§ **WHAT THIS TASK INVOLVES**
Copy each line containing the word "will" from the records that follow, please.

§ **DATA**
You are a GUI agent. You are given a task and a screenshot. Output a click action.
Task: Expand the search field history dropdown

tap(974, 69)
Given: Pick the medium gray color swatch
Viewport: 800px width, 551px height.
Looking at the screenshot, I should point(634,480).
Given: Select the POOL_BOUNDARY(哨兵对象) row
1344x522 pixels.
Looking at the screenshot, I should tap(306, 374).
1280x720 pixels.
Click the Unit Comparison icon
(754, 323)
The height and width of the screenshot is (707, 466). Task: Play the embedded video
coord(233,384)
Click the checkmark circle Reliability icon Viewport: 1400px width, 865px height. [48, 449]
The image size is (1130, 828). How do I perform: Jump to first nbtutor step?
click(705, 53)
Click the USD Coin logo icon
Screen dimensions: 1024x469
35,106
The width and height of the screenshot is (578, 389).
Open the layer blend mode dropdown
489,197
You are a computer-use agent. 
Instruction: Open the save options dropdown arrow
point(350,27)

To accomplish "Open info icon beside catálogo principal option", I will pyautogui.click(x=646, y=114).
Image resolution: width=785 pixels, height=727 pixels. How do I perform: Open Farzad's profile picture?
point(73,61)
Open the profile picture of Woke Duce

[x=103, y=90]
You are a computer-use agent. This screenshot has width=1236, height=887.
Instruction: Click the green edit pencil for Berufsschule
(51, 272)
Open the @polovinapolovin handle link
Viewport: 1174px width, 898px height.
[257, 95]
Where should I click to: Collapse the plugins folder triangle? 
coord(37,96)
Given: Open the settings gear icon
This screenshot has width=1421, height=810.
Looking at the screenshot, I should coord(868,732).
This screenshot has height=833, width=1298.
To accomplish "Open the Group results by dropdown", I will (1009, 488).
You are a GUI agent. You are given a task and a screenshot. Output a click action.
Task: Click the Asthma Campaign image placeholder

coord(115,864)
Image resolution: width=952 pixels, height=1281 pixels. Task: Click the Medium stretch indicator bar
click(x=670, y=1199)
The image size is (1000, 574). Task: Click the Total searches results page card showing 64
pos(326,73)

§ **THE COMPLETED TASK**
To accomplish "Open info icon beside catálogo principal option", I will pyautogui.click(x=646, y=114).
To accomplish "Open the Group results by dropdown", I will (1009, 488).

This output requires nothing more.